With these and other arguments against renewable energy, I am puzzled by the attitude of the supposed green lobby towards the question of energy supplies.
Where is power supposed to come from when the sun doesn’t shine and the wind doesn’t blow (or blows too hard) if coal, oil and gas have been done away with?
Margaret Robinson
London SE9
SIR – Some weeks ago I read that the City of London Corporation was funding the purchase of 131 acres of farmable land near Spetisbury, in Dorset, for a solar energy farm, with the electricity earmarked for the City of London. Many people in Dorset are unhappy about this.

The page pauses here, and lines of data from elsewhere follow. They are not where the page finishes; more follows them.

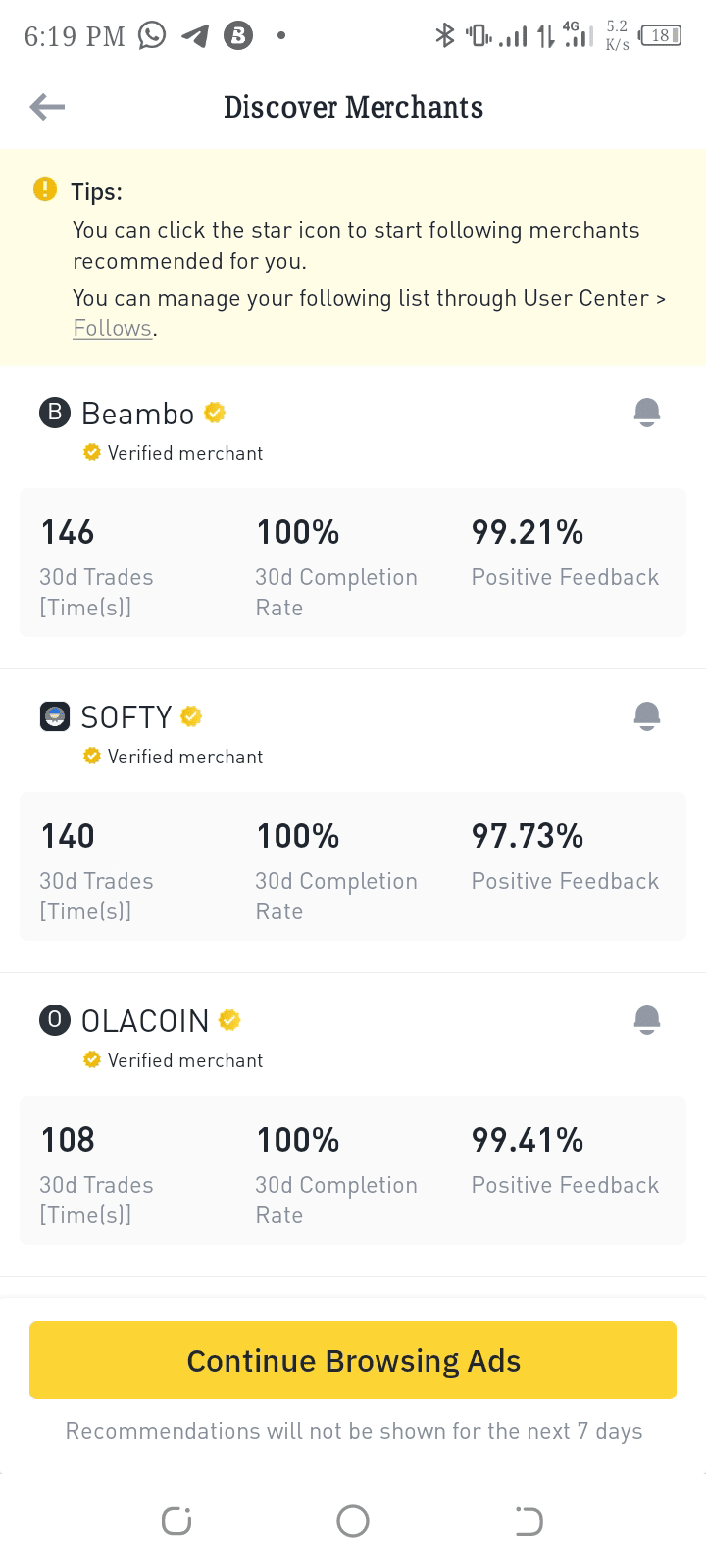Click OLACOIN verified badge beside name

pos(229,1020)
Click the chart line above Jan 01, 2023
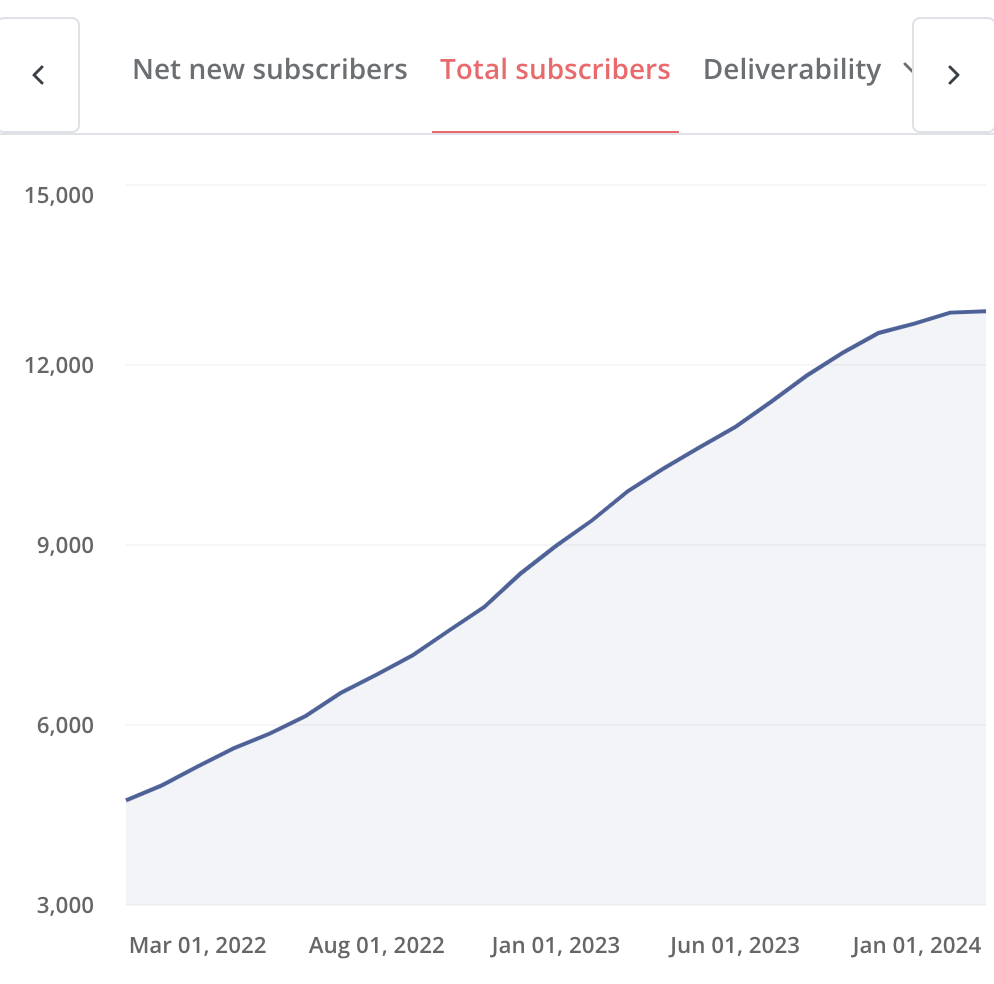The height and width of the screenshot is (984, 994). pos(556,547)
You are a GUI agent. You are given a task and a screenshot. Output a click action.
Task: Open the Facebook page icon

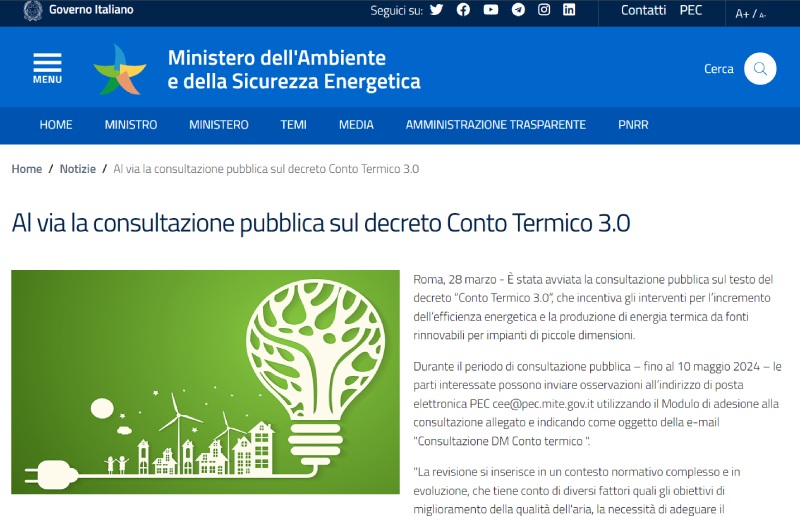[x=463, y=10]
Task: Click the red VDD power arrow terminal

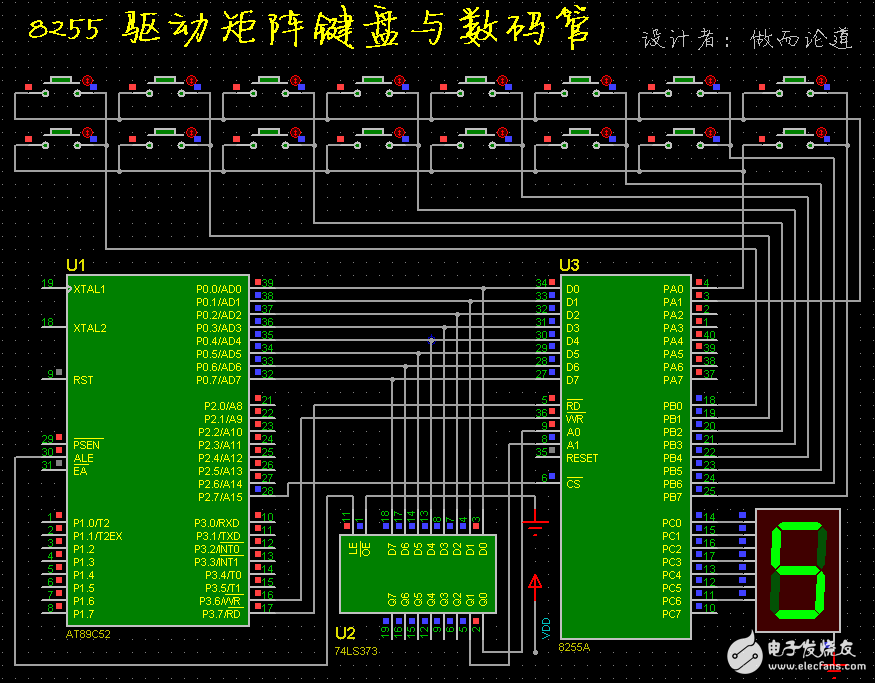Action: [x=536, y=580]
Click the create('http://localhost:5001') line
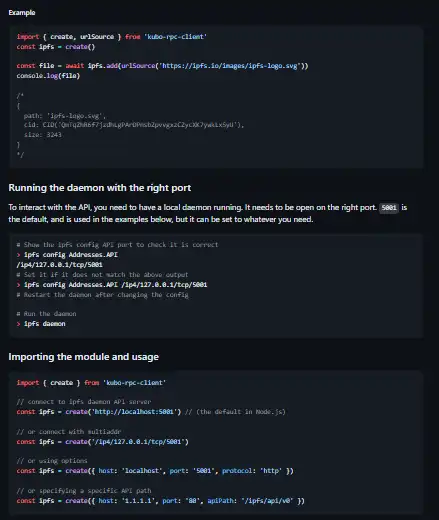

You now report (January 16) that 2,792 acres of arable land on the border between Suffolk and Cambridgeshire may be purchased, compulsorily, in the push for a solar farm, specifically connected to Burwell National Grid.
Before we desecrate England’s green and pleasant land for the benefit of large cities, we should pause and reflect. How do these plans sit with initiatives to rewild the countryside, plant more trees and reduce air miles? Did the recent outpourings at Cop26 mean nothing at all?